======== TASK MATERIAL
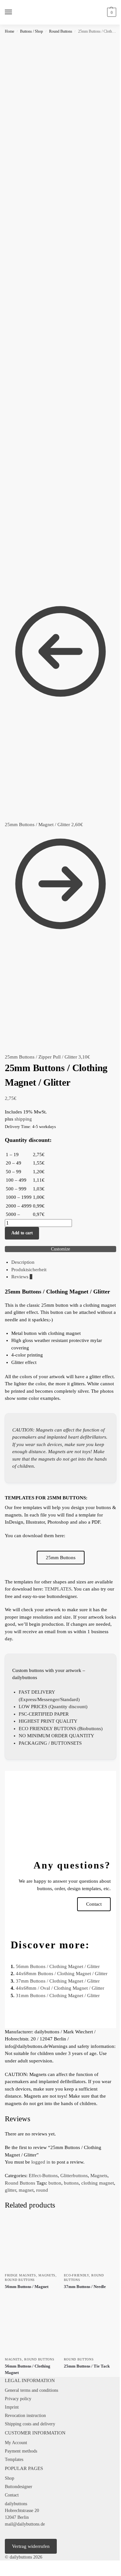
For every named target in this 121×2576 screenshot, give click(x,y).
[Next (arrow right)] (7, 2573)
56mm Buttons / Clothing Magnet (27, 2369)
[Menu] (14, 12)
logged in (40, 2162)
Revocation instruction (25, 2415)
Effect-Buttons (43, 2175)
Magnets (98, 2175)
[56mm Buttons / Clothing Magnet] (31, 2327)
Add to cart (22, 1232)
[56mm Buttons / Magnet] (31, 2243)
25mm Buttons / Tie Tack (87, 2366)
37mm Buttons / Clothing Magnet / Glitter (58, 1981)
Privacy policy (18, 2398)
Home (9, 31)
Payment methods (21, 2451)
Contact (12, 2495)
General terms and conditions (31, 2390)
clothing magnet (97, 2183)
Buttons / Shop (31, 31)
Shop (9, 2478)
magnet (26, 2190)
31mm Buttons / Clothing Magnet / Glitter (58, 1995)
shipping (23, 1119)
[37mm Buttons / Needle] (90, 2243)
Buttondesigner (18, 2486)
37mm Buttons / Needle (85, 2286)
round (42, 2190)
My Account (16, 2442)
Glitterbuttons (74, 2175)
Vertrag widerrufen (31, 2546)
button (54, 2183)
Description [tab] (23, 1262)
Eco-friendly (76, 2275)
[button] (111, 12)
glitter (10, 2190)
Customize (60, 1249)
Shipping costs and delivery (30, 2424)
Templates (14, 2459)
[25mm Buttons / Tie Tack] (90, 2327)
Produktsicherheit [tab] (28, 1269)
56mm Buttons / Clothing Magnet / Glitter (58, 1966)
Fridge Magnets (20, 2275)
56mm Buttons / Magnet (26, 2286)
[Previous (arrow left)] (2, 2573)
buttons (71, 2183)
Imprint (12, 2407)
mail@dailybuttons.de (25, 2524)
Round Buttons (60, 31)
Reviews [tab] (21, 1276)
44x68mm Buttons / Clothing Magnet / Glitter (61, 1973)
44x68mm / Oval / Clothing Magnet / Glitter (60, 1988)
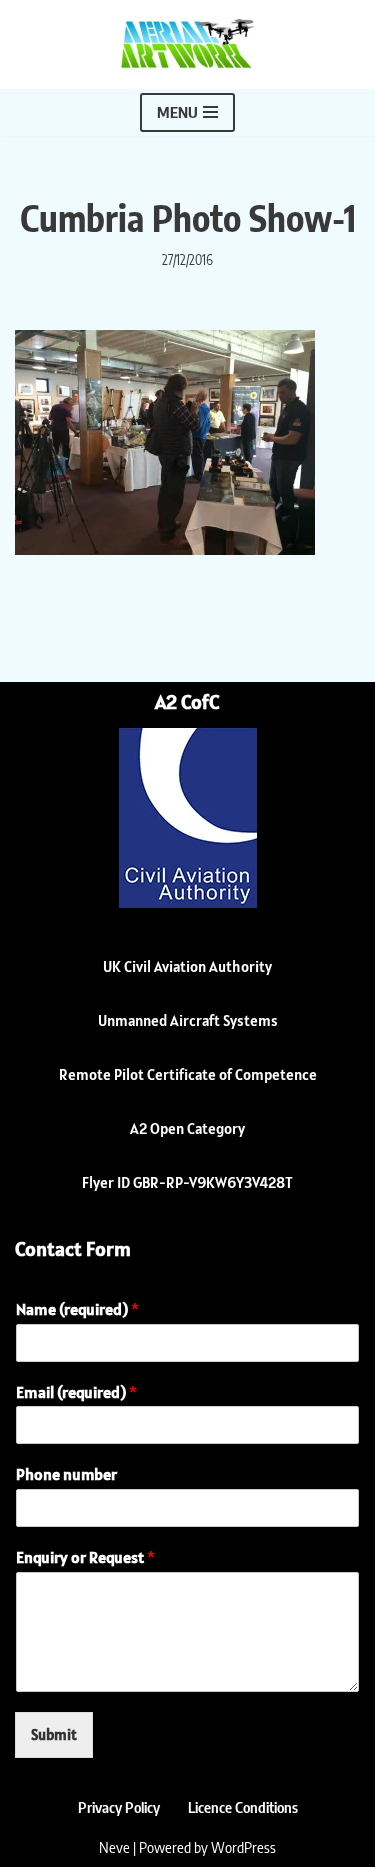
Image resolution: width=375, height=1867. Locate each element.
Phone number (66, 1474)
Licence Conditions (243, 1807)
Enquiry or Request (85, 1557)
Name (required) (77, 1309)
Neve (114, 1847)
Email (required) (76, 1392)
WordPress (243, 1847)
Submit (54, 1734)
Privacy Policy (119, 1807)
================
■ **ACTIVITY**: A faithful transcription of the material, with no pictures, is the expected result.

■ **ANSWER TO THE EXERCISE**:
For every named target in this 121×2576 screenshot, give click(x,y).
[Next (arrow right)] (7, 2573)
56mm Buttons / Clothing Magnet (27, 2369)
[Menu] (14, 12)
logged in (40, 2162)
Revocation instruction (25, 2415)
Effect-Buttons (43, 2175)
Magnets (98, 2175)
[56mm Buttons / Clothing Magnet] (31, 2327)
Add to cart (22, 1232)
[56mm Buttons / Magnet] (31, 2243)
25mm Buttons / Tie Tack (87, 2366)
37mm Buttons / Clothing Magnet / Glitter (58, 1981)
Privacy policy (18, 2398)
Home (9, 31)
Payment methods (21, 2451)
Contact (12, 2495)
General terms and conditions (31, 2390)
clothing magnet (97, 2183)
Buttons / Shop (31, 31)
Shop (9, 2478)
magnet (26, 2190)
31mm Buttons / Clothing Magnet / Glitter (58, 1995)
shipping (23, 1119)
[37mm Buttons / Needle] (90, 2243)
Buttondesigner (18, 2486)
37mm Buttons / Needle (85, 2286)
round (42, 2190)
My Account (16, 2442)
Glitterbuttons (74, 2175)
Vertrag widerrufen (31, 2546)
button (54, 2183)
Description [tab] (23, 1262)
Eco-friendly (76, 2275)
[button] (111, 12)
glitter (10, 2190)
Customize (60, 1249)
Shipping costs and delivery (30, 2424)
Templates (14, 2459)
[25mm Buttons / Tie Tack] (90, 2327)
Produktsicherheit [tab] (28, 1269)
56mm Buttons / Clothing Magnet / Glitter (58, 1966)
Fridge Magnets (20, 2275)
56mm Buttons / Magnet (26, 2286)
[Previous (arrow left)] (2, 2573)
buttons (71, 2183)
Imprint (12, 2407)
mail@dailybuttons.de (25, 2524)
Round Buttons (60, 31)
Reviews [tab] (21, 1276)
44x68mm Buttons / Clothing Magnet / Glitter (61, 1973)
44x68mm / Oval / Clothing Magnet / Glitter (60, 1988)
Image resolution: width=375, height=1867. Locate each element.
Phone number (66, 1474)
Licence Conditions (243, 1807)
Enquiry or Request (85, 1557)
Name (required) (77, 1309)
Neve (114, 1847)
Email (required) (76, 1392)
WordPress (243, 1847)
Submit (54, 1734)
Privacy Policy (119, 1807)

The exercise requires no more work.